Apple M1 / A14 (MacBook M1, iPhone 12, 2020) support Metal 4.0. Metal 4.0 guarantees GPU memory visibility to CPU (UMA on both phones and computers), and allows the user to write 64-bit pointers and 64-bit texture handles directly into GPU memory. Metal 4.0 has a new residency set API, solving a crucial usability issue with bindless resource management in the old useResource/useHeap APIs. iOS 26 still supports iPhone 11. Developers are not allowed to ship apps that require Metal 4.0 just yet. iOS 27 likely deprecates iPhone 11 support next year. On Mac, if you drop Intel Mac support, you have guaranteed Metal 4.0 support. M1-M5 = 5 generations = 5 years.
ARM Mali-G710 (2021) is ARMs first modern architecture. It introduced their new command stream frontend (CSF), reducing the CPU dependency of draw call building and adding crucial features like multi-draw indirect and compute queues. Non-uniform index texture sampling is significantly faster and the AFBC lossless compressor now supports 16-bit floating point targets. G710 supports Vulkan BDA and descriptor buffer extensions and is capable of supporting the new 2025 unified image layout extension with future drivers. The Mali-G715 (2022) introduced support for ray-tracing.
Qualcomm Adreno 650 (2019) supports Vulkan BDA, descriptor buffer and unified image layout extensions, 16-bit storage/math, dynamic rendering and extended dynamic state with the latest Turnip open source drivers. Adreno 740 (2022) introduced support for ray-tracing.
PowerVR DXT (Pixel 10, 2025) is PowerVRs first architecture that supports Vulkan descriptor buffer and buffer device address extensions. It also supports 64-bit atomics, 8-bit and 16-bit storage/math, dynamic rendering, extended dynamic state and all the other features we require.
Conclusion
Modern graphics API have improved gradually in the past 10 years. Six years after DirectX 12 launch, SM 6.6 (2021) introduced the modern global texture heap, allowing fully bindless renderer design. Metal 4.0 (2025) and CUDA have a clean 64-bit pointer based shader architecture with minimal binding API surface. Vulkan has the most restrictive standard, but extensions such as buffer device access (2020), descriptor buffer (2022) and unified image layouts (2025) add support for modern bindless infrastructure, but tools are still lagging behind. As of today, there’s no single API that meets all our requirements, but if we combine their best bits together, we can build the perfect API for modern hardware.

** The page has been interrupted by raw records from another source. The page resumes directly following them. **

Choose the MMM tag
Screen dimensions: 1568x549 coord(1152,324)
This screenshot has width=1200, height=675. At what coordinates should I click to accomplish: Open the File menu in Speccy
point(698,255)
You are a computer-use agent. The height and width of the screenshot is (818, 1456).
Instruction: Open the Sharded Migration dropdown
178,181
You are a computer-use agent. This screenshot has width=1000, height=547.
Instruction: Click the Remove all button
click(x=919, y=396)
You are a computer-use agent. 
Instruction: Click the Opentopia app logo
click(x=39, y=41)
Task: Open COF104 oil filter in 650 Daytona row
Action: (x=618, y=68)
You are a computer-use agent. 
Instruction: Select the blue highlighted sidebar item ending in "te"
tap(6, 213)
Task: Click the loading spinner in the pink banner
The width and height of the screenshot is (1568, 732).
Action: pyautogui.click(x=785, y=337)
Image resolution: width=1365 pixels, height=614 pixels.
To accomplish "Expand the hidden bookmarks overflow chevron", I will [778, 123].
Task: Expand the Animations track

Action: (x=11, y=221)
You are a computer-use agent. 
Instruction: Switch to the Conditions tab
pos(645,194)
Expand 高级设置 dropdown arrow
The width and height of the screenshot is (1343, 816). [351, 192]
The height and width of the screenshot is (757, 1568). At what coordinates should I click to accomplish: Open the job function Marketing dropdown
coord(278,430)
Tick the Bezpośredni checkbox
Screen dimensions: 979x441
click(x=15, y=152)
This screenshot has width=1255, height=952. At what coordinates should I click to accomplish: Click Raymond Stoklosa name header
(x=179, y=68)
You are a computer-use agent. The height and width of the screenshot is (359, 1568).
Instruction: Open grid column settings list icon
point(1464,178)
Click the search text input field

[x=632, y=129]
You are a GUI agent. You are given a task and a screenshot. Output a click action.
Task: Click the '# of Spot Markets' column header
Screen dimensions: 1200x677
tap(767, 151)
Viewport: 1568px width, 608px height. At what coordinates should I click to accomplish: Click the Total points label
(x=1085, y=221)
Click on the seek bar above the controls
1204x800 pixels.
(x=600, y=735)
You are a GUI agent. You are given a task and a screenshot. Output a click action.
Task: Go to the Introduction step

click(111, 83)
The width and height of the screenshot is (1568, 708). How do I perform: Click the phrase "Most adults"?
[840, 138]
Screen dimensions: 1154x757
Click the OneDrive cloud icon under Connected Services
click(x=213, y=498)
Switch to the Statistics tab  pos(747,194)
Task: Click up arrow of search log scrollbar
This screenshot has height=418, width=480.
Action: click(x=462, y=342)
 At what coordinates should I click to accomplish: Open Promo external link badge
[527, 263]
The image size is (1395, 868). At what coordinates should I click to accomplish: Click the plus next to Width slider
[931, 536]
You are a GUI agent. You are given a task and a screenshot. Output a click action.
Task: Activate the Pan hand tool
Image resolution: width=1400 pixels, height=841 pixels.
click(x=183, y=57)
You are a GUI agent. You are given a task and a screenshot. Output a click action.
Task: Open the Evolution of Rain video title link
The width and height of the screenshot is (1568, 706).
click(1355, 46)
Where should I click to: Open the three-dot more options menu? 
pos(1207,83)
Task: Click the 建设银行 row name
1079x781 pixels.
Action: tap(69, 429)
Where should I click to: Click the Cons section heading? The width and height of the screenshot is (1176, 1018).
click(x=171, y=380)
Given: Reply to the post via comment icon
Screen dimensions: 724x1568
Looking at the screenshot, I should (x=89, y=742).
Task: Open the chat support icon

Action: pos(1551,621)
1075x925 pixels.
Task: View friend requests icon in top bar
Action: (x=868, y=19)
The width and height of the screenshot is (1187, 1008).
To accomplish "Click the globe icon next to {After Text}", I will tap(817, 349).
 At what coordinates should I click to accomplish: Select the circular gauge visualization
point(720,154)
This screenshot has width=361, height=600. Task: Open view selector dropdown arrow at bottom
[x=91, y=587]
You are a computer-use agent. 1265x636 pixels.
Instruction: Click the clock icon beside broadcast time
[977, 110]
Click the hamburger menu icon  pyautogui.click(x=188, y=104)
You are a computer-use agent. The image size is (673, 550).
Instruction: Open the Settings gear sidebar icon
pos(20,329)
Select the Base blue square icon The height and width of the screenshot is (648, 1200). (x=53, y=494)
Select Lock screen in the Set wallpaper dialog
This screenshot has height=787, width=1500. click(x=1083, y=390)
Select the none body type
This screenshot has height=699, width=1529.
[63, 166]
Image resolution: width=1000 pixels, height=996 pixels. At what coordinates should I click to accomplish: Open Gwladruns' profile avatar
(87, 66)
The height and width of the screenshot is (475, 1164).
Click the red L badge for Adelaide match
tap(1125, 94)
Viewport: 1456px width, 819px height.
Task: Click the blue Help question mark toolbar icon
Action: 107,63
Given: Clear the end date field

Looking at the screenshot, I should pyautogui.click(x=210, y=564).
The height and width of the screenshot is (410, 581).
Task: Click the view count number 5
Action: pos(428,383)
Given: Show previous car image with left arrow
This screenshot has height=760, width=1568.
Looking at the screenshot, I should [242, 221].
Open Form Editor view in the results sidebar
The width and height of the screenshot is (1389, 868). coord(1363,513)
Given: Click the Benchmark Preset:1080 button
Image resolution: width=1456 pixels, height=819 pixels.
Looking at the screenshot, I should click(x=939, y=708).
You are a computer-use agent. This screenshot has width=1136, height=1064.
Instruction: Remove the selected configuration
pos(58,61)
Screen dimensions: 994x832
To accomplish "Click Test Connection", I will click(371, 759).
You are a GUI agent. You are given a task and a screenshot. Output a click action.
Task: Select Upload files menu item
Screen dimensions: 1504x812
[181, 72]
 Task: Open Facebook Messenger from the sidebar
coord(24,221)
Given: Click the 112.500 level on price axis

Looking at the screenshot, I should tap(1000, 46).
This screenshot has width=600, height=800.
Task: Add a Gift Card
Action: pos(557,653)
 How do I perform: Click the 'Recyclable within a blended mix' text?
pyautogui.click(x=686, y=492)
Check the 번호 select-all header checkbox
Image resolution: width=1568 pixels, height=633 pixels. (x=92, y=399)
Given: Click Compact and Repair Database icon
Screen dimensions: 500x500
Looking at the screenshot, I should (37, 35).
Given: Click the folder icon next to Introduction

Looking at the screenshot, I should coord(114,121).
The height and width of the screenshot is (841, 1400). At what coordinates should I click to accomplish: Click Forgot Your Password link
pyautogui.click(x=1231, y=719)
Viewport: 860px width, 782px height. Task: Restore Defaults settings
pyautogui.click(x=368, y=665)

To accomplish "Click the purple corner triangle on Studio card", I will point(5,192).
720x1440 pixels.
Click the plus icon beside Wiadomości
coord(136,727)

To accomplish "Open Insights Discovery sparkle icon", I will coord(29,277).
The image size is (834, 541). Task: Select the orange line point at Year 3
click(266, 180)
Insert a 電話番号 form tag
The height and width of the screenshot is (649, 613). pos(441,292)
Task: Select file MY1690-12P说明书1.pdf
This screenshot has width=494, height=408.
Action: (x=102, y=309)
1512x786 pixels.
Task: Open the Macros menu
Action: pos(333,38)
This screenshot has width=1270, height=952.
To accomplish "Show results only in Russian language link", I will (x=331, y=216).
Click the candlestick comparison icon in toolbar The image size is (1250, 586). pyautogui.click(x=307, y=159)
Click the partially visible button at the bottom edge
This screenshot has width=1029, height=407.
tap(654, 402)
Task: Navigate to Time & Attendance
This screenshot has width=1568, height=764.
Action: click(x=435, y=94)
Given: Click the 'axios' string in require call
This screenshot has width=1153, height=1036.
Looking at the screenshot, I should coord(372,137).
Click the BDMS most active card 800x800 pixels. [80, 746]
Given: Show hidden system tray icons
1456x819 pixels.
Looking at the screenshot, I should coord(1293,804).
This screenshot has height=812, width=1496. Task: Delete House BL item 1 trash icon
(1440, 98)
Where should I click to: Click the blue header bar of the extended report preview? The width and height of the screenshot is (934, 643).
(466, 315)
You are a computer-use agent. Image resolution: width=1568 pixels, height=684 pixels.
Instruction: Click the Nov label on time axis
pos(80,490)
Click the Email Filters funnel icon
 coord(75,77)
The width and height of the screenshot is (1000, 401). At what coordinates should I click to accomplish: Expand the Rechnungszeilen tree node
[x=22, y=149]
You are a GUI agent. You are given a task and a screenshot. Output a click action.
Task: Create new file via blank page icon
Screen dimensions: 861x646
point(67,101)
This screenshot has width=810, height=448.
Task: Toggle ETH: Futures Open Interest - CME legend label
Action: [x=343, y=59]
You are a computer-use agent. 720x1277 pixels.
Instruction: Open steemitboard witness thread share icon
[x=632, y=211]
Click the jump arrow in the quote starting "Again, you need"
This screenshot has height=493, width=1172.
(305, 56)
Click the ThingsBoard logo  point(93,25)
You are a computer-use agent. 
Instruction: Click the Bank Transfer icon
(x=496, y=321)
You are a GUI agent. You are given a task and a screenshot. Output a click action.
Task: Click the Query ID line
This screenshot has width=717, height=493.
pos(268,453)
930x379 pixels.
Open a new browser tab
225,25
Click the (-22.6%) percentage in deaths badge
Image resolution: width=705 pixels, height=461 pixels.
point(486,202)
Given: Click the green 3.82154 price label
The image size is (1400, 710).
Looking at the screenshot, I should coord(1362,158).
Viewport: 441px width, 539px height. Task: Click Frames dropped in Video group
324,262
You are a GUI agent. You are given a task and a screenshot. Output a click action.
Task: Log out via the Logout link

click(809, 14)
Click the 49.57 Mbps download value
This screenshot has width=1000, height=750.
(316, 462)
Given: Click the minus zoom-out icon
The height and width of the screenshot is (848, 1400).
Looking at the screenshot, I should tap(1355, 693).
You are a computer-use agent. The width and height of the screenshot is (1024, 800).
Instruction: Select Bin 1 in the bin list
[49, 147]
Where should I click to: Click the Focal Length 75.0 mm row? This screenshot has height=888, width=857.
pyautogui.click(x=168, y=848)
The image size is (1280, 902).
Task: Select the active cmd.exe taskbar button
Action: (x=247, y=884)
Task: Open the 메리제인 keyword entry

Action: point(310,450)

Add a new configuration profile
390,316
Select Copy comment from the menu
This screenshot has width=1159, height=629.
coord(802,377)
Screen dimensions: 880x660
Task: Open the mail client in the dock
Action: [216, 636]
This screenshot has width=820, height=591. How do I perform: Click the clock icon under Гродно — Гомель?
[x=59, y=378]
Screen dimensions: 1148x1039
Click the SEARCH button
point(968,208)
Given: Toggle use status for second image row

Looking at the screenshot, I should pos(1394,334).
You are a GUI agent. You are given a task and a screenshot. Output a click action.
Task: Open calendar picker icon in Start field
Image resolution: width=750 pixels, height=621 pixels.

10 years ago, modern APIs were designed for CPU-driven binding models. New bindless features were presented as optional features and extensions. A clean break would improve the usability and reduce the API bloat and driver complexity significantly. It’s extremely difficult to get the whole industry behind a brand new API. I am hoping that vendors are willing to drop backwards compatibility in their new major API versions (Vulkan 2.0, DirectX 13) to embrace the fully bindless GPU architecture we have today. A new bindless API design would solve the mismatch between the API and the game engine RHI, allowing us to get rid of the hash maps and fine grained resource tracking. Metal 4.0 is close to this goal, but it is still missing the global indexable texture heap. A 64-bit texture handle can’t represent a range of textures.
HLSL and GLSL shading languages were designed over 20 years ago as a framework of 1:1 elementwise transform functions (vertex, pixel, geometry, hull, domain, etc). Memory access is abstracted and array handling is cumbersome as there’s no support for pointers. Despite 20 years of existence, HLSL and GLSL have failed to accumulate a library ecosystem. CUDA in contrast is a composable language exposing memory directly and new features (such as AI tensor cores) though intrinsics. CUDA has a broad library ecosystem, which has propelled Nvidia into $4T valuation. We should learn from it.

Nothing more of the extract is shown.